Unless the idiot leaves the gun at the scene there should be no problems about fingerprints. Hell if they found his fingerprints on the body it would indicate that he tried to help his fellow officer. Besides, what would fingerprints do anyway? If they are two patrolmen who bust into an apartment and get into a shootout and the cop kills the other cop, the only way to trace it back to him would be the bullet type, shot angle, and impact. 

See this is the only problem you have. You haven't given us the right information. Fingerprints are useless. We need to know what type of gun and most importantly the angle of which the bullet entered the body, and where exactly the fellow cop was hit. Without that information I am left with nothing to go on in regards of how to frame the villain.


----------



## ironpony (Apr 14, 2017)

Well basically the villains are gone at this point and the main character would not know where to find them, since they are in hiding, but he wants to increase the manhunt on them and get more officers involved, since he has a personal vendetta with the the villain.

I thought maybe in order for him to pin it on the villains, he could take the body from the shootout, load it in his trunk, and then clean up the crime scene and drive away.  Later he would cut the limbs off the body, and then male them to difference police stations in the city, with a message from the gang of villains, saying that they are taking credit it for it, and that it's a warning to police not interfere with their business.
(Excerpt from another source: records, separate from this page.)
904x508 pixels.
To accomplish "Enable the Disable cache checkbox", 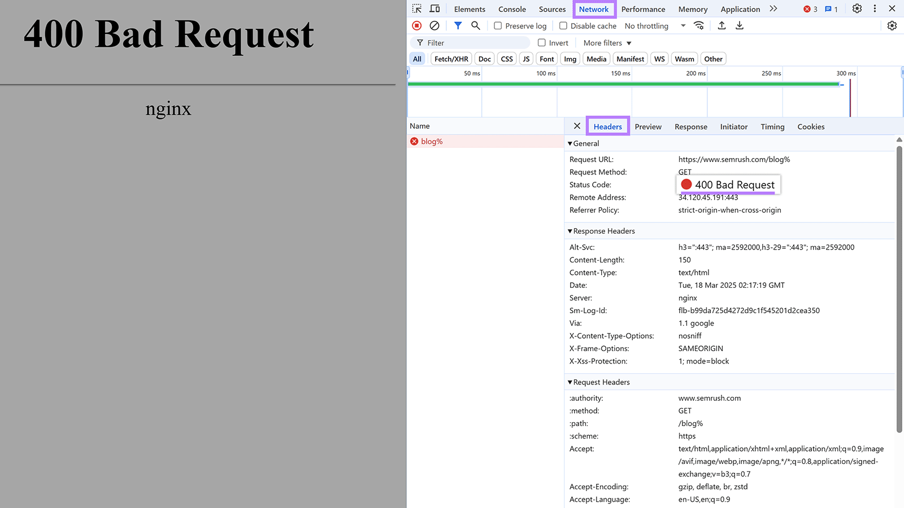I will click(563, 25).
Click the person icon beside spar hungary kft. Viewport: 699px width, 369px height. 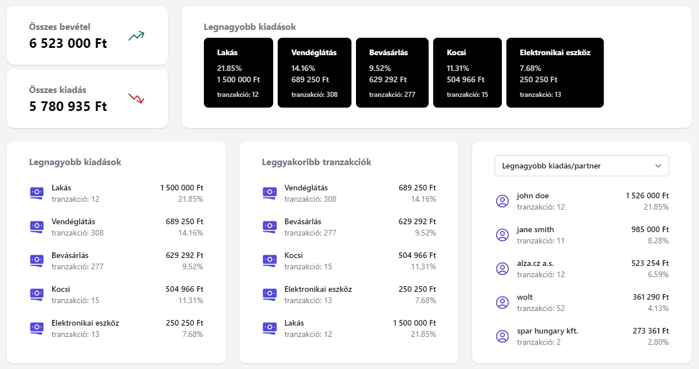tap(502, 336)
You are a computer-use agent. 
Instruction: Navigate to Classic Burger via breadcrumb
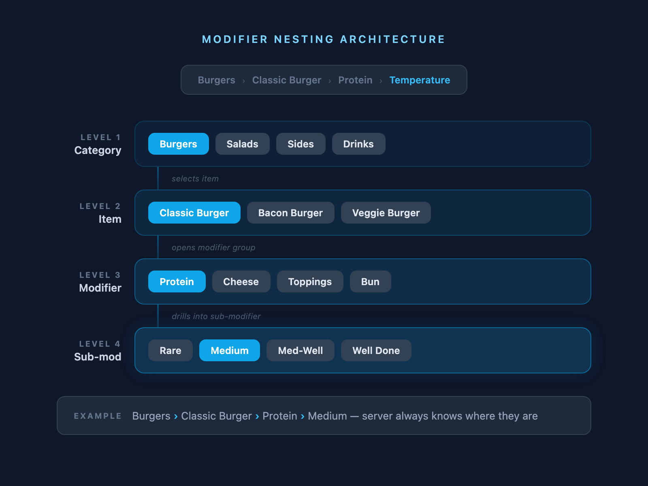click(286, 80)
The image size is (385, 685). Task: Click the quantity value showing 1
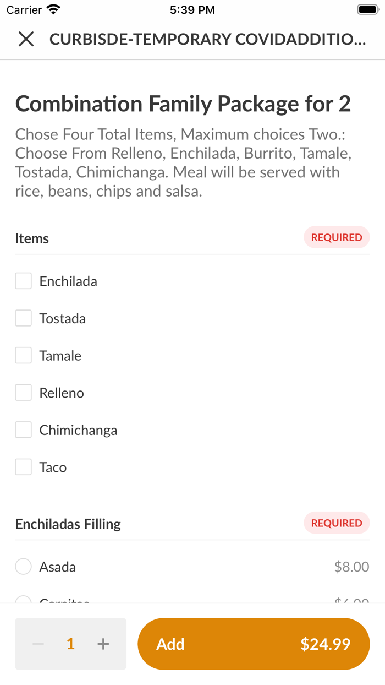coord(70,644)
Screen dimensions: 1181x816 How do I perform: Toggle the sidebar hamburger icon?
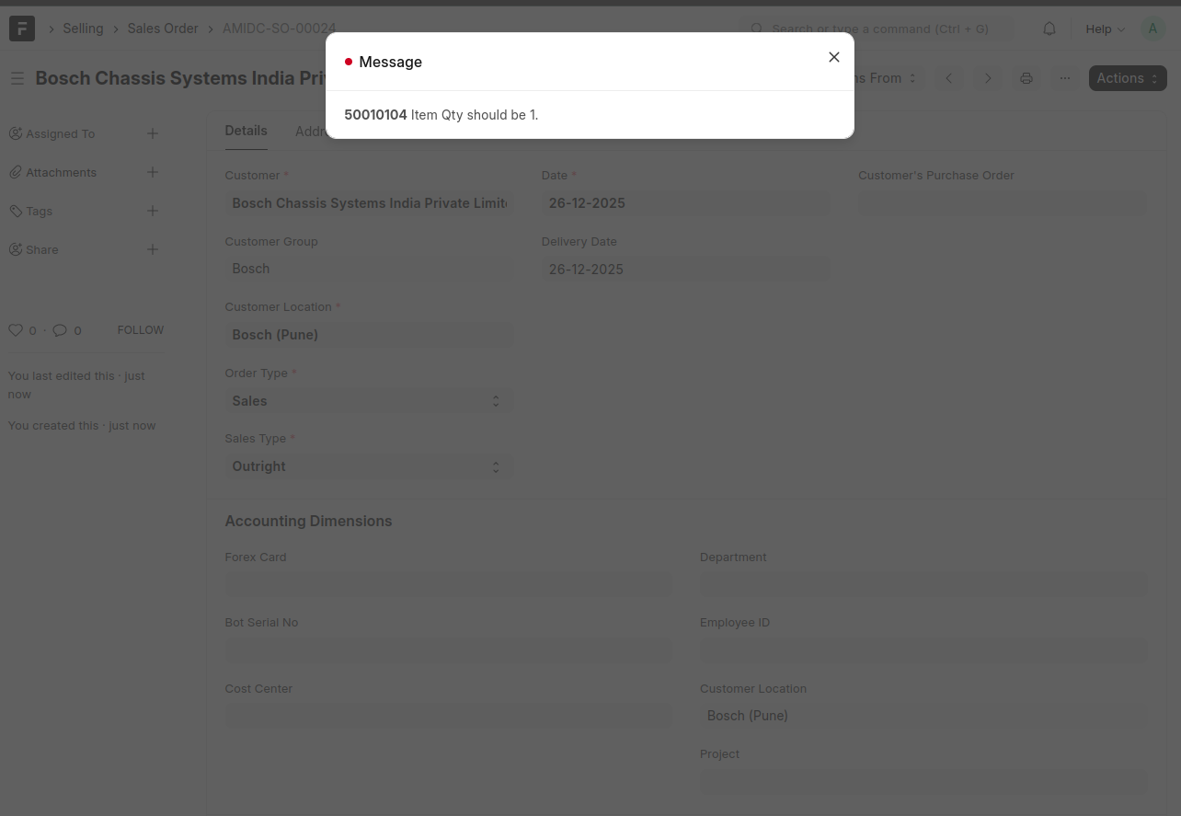[x=17, y=79]
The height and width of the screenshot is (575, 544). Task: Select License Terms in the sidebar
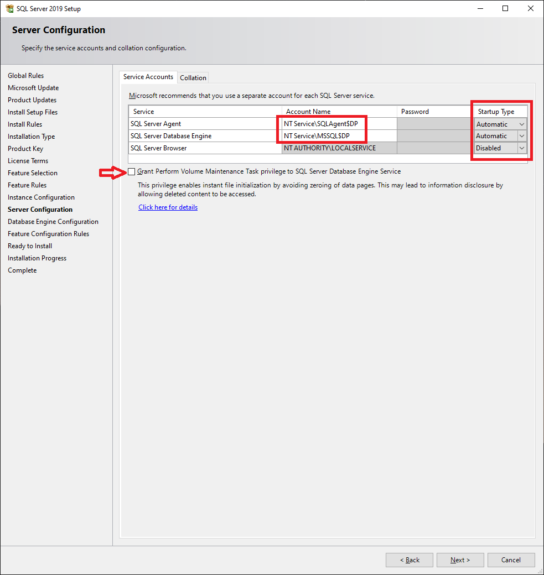pos(28,160)
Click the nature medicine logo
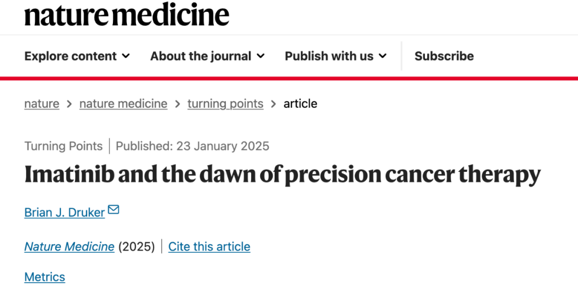Image resolution: width=578 pixels, height=308 pixels. (x=127, y=15)
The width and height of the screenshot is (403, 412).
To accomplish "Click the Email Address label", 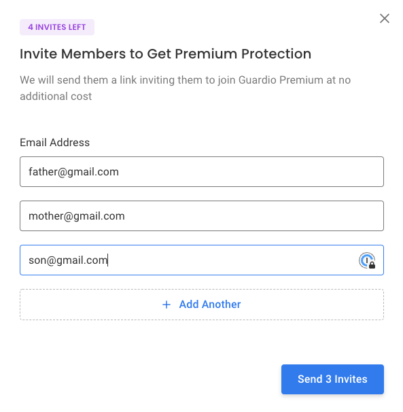I will 54,142.
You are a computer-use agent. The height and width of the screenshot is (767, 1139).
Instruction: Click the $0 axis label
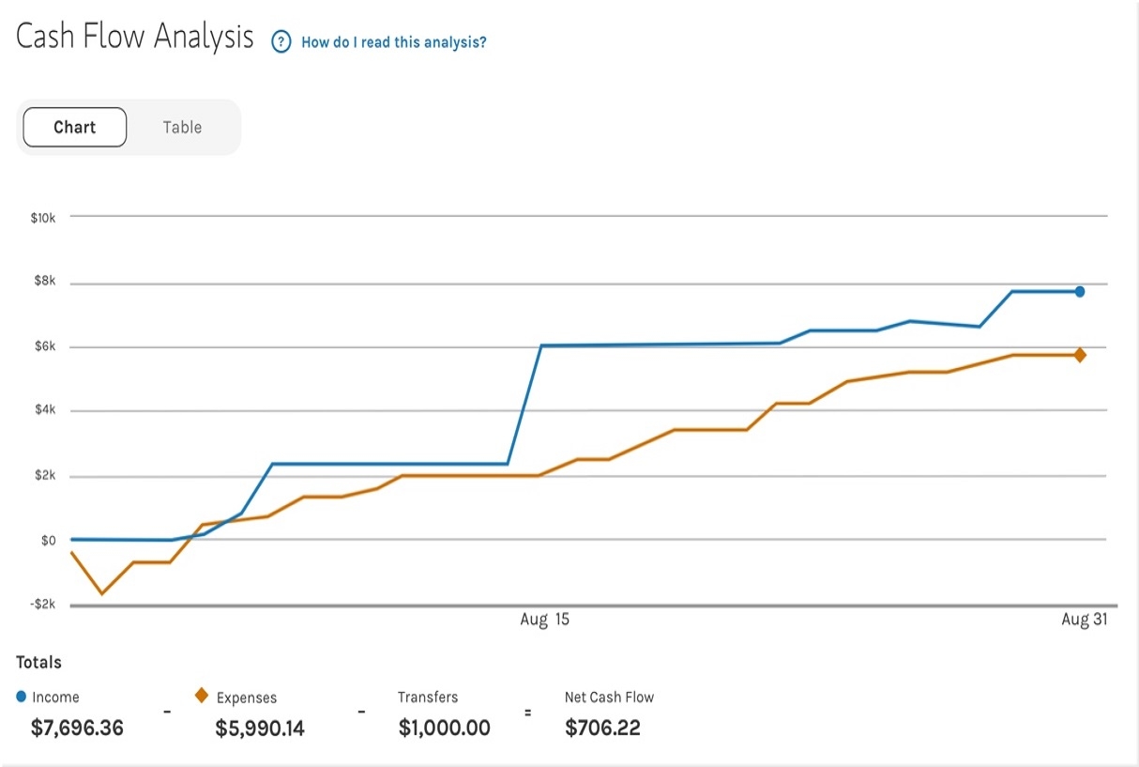[x=47, y=541]
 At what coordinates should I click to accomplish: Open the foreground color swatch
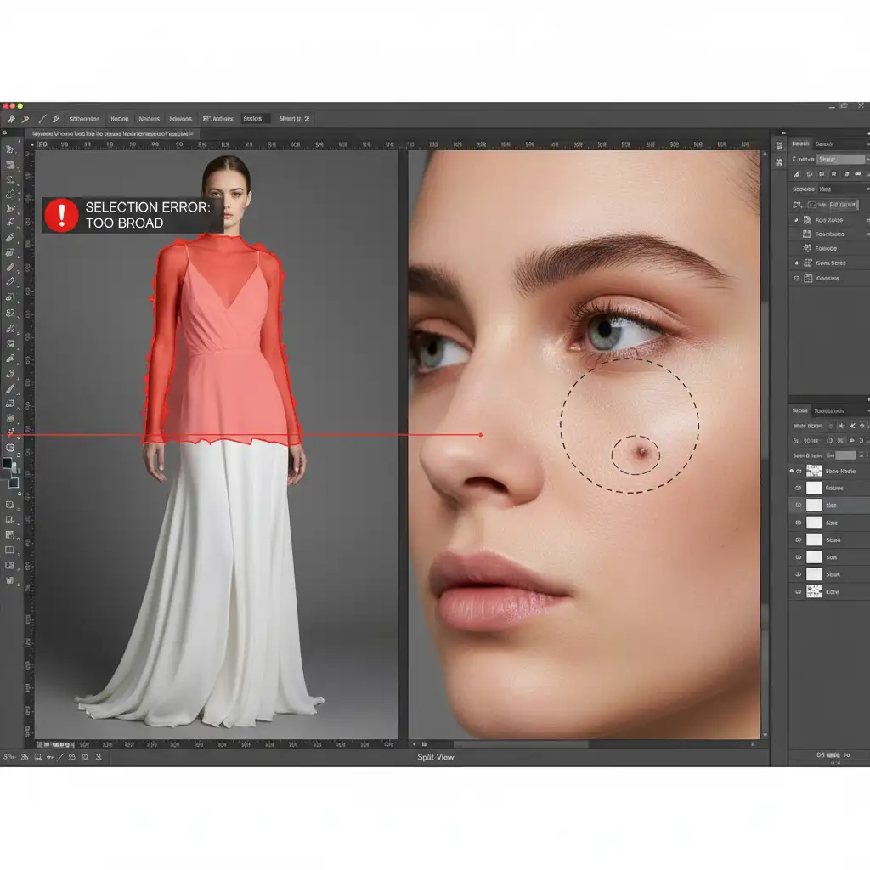pos(8,464)
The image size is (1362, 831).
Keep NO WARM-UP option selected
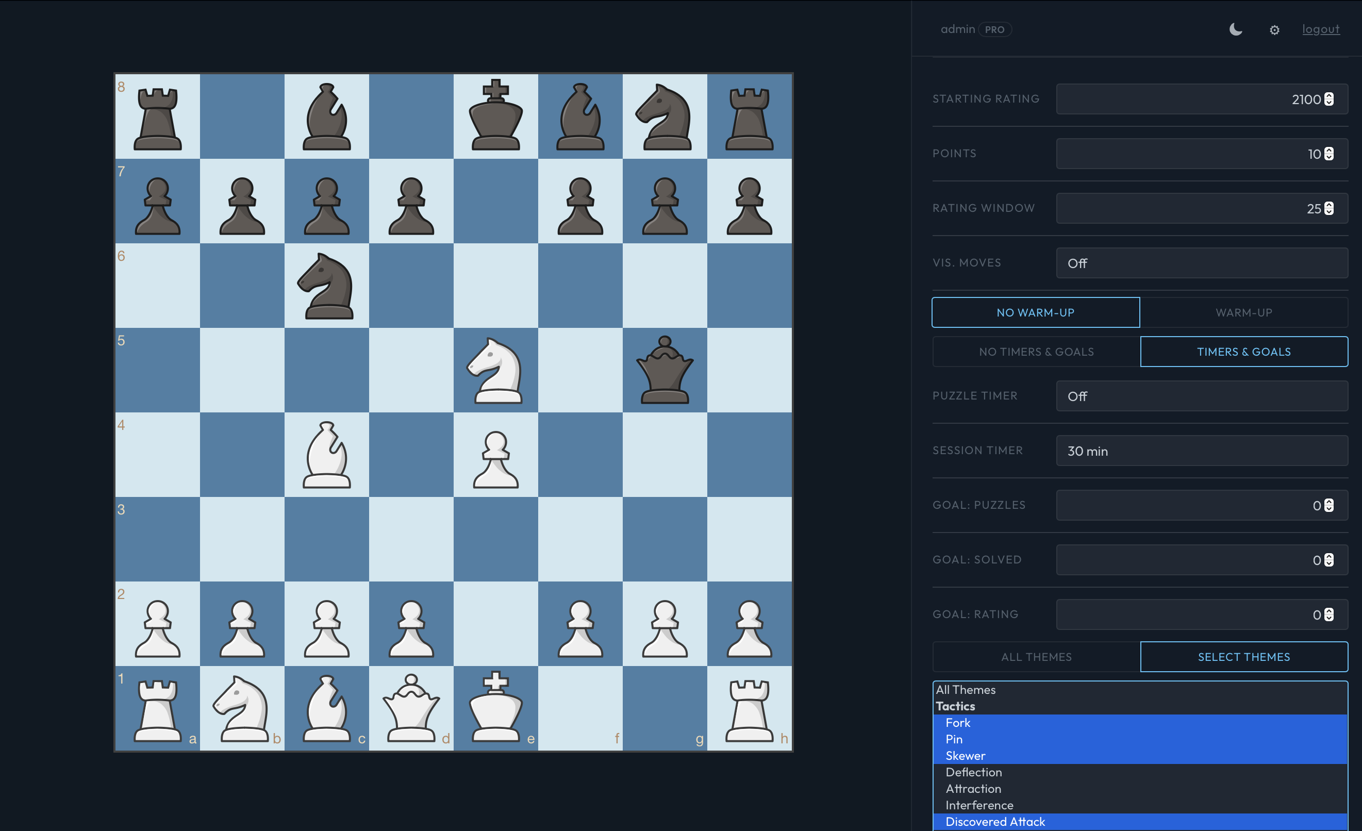click(1036, 312)
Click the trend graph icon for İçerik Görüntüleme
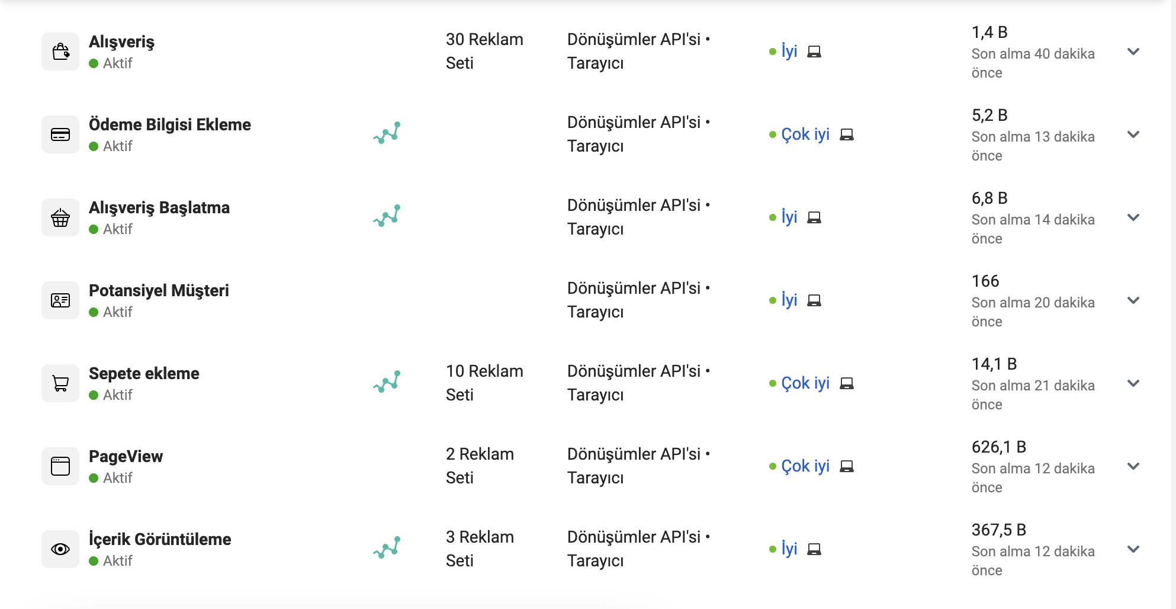The width and height of the screenshot is (1176, 609). [x=387, y=548]
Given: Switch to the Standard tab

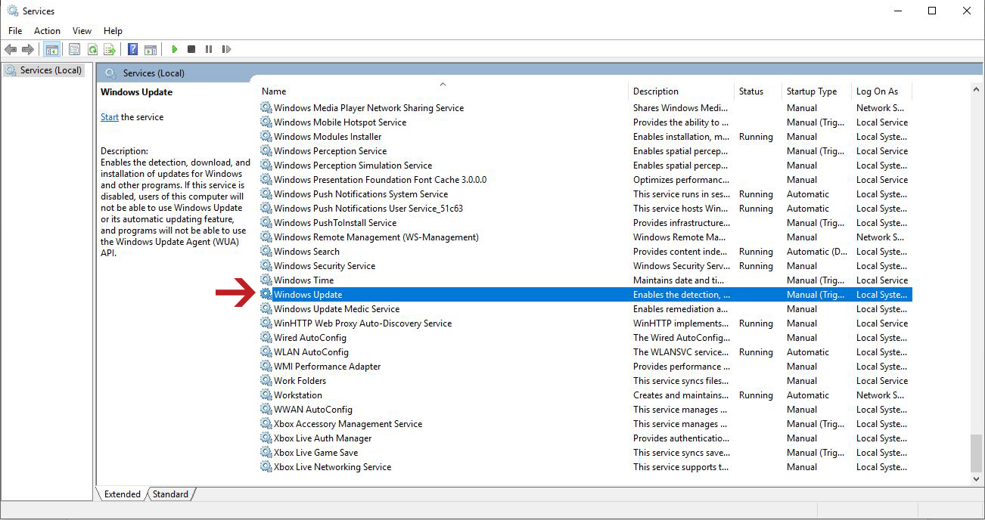Looking at the screenshot, I should [x=169, y=494].
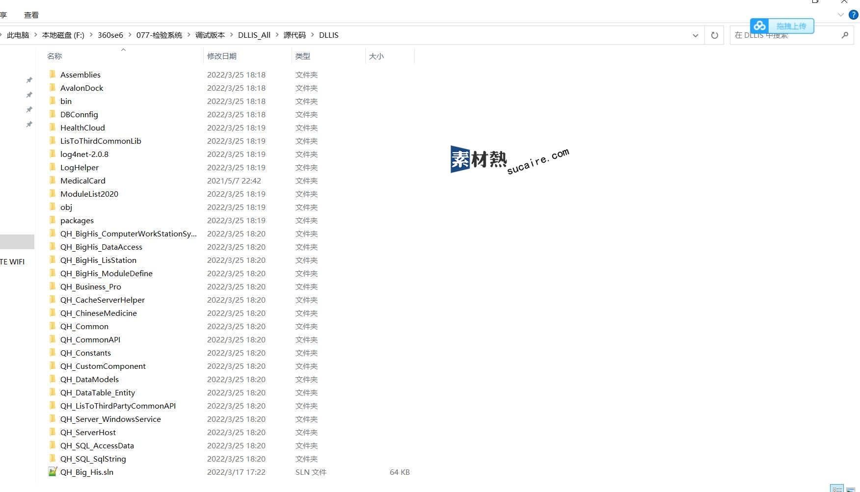This screenshot has width=860, height=492.
Task: Select the QH_Common folder
Action: coord(84,326)
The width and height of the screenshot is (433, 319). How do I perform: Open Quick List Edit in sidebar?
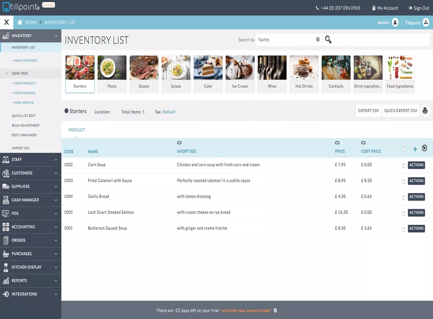click(x=24, y=116)
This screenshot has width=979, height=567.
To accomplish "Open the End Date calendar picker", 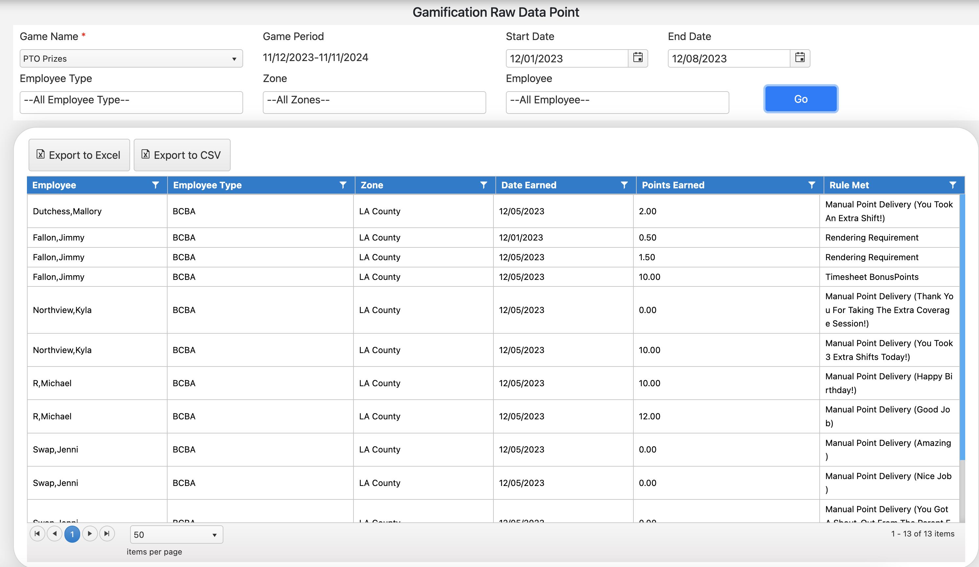I will point(800,58).
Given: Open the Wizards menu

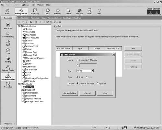Looking at the screenshot, I should pos(41,5).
The message is not really from the gang though, but from the MC, trying to make the gang appear guilty for killing the cop, who's limbs they anonymously mailed to the police.

So this gets other cops very interested in the case, and gets them all going after the same gang, thinking that it's them who killed the fellow officer.  That was my idea of framing them so far, but I could make it different if that is better.

Mainly though, the MC does not want to leave any evidence of him being at the crime though, such as his prints or DNA.  He doesn't want to say he tried to help the follow officer either, and that he was there.  Earlier in the story the MC hacks into the villains' computer to find out who the members of the gang are, and what they are up to, in order to find out more about them.

But since he hacked into their computer, him being there is 'fruit of the poisonous tree', and he will be taken off the case, and his testimony will be useless, even if he lies on the stand to frame them.  Cause the villains know that he hacked into their computer, and could very well be able to prove it.  So the MC doesn't want to admit to being there or admit to knowing the villains at all, cause if he makes any statements that lead to the villains' arrest, the villains will just prove that he hacked them, if they had to.

So the MC has to stay out of it, and act like he wasn't there, to avoid fruit of the poisonous tree.  I asked a lawyer in my research before and he said that the MC cannot testify to being there since he discovered the villains identities as a result of the federal offense (the computer hacking), and so because of this the MC would have lie about how he found out there identities.  But his lies will not hold up since the villains know that he hacked them, and he knows that they discovered that.

So you are saying that the police will not think to trace the bullet to the MC, unless the MC leaves his gun there right?  But later on in the story, when the cops to go arrest the villain, and the villains say that they did not kill the dead cop, and that the MC did with his gun, will this give the police incentive to check the MC's gun, to see if the villains are telling the truth though?


----------



## Ptolemy (Apr 14, 2017)

ironpony said:


> Well basically the villains are gone at this point and the main character would not know where to find them, since they are in hiding, but he wants to increase the manhunt on them and get more officers involved, since he has a personal vendetta with the the villain.
> 
> I thought maybe in order for him to pin it on the villains, he could take the body from the shootout, load it in his trunk, and then clean up the crime scene and drive away.  Later he would cut the limbs off the body, and then male them to difference police stations in the city, with a message from the gang of villains, saying that they are taking credit it for it, and that it's a warning to police not interfere with their business.
> 
> ...



That is so far and beyond for what is necessary. If anything, he is making it more likely that he will get caught by doing what you describe, along with making him almost as hedonistic as the villains. How am I supposed to sympathize and relate with a character who is supposed to do that with a guy who cuts a fellow officers arms off and sends them off for "personal vendetta". I'll akin it to Dexter, people like Dexter because he did for good reasons. He killed murders and other criminals who were developed as characters who were miles ahead of Dexter in the "evil" department and this allowed us to rationalize the horrific things he did in the show. 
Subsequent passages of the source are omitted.